Indian firm ONGC Videsh, which holds equity in both the Greater Pioneer Operating Company (GPOC) and SUDD Petroleum Operating Company (SPOC), reported that “production from the oil fields was completely stopped. Operations will be resumed once the situation is normalised”. The two companies jointly produce about 41,600 b/d from four blocks. In addition, the Adar oil field was attacked by Nuer police officers on 26th December, after they defected to Machar’s side.

The core of the army, which supports Kiir, is confident that it can retain control of the oil fields in Upper Nile Province’s Melut County, which are the foundation of the country’s oil wealth and usually yield 200,000 b/d. Fighting in Upper Nile has centred on the state capital, Malakal, rather than on the oil fields.

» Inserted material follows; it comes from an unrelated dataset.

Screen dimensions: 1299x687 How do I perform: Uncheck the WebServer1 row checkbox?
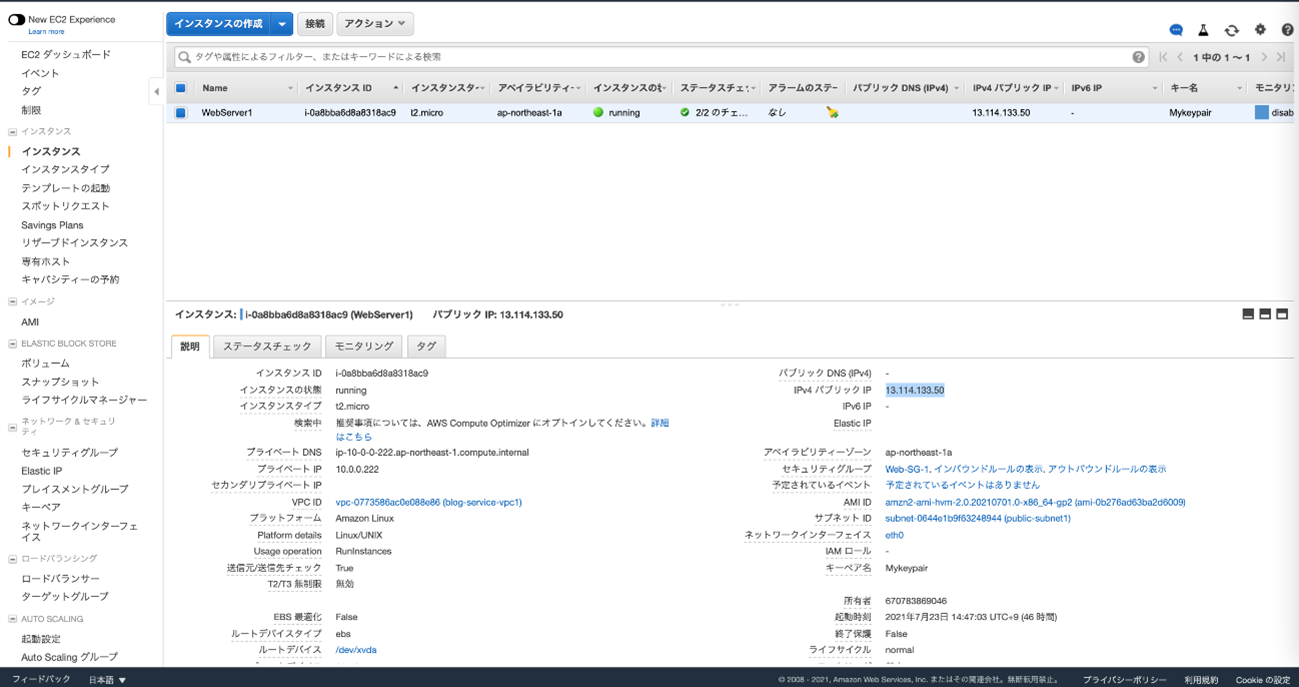click(x=181, y=113)
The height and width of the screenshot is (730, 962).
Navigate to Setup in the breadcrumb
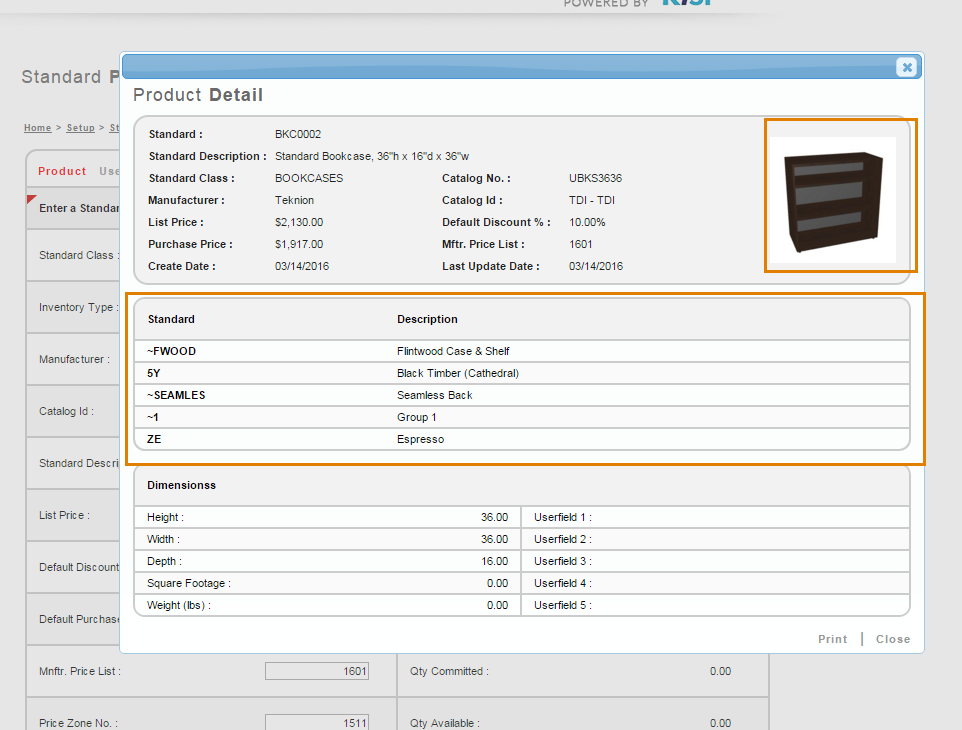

Paul Adong Deng, the managing director of the state-owned Nile Petroleum Corporation, has also sought to play down fears that domestic oil production would be badly affected. In a statement, the oil ministry reported: “In blocks 3 and 7… oil production and operation is running normally. The production level is at 200,000 b/d and most staff have reported back to work.”

The two biggest investors in the two blocks are China National Petroleum Corporation (CNPC) and Malaysian firm Petronas.

Yet while established investors continue to produce oil, recent events are likely to reinforce the opinion that South Sudan is a risky bet for new investment. Fighting between the north and south was concentrated in oil-rich Abyei region in 2008 and 2009, before the agreement was signed that awarded Abyei’s Heglig oil field to Khartoum.

Even then, South Sudan’s reliance on export pipelines through Sudan continued to strain relations. In February 2012, a dispute over the division of export revenues and transit fees saw Khartoum close the taps on the export pipelines for more than a year, with obvious economic repercussions for both sides.

Given that Juba is almost entirely reliant on oil revenues, it was forced to severely cut its expenditure, undermining efforts to build a nation, virtually from scratch. It unilaterally cut the budget of every Ministry in half, creating unease that may have contributed to the political and ethnic tensions that are currently being exposed.

The conflict could also affect Sudan this time around. The Sudanese Finance Minister Badreldin Mahmoud Abbes said: “Even if the oil production in South Sudan stops, we have prepared first aid arrangements to compensate for the loss. We will deal with this issue without imposing new taxes or increases in prices, but will reduce government spending, and we will take other measures in due time.”

Khartoum’s budget for 2014 incorporates a $2.09bn deficit but also relies on total payments of $1.5bn from South Sudan in the form of oil transit fees and compensation for the loss of oil fields that was agreed as part of the secession agreement.

The governments of South Sudan’s two eastern neighbours, Kenya and Ethiopia, have sought to kick start a peace process. After decades of war, it had been hoped that South Sudan would gradually stabilise and begin to coalesce into a nation state. This would benefit the South Sudanese themselves, their neighbours and the prospects for the country’s oil industry.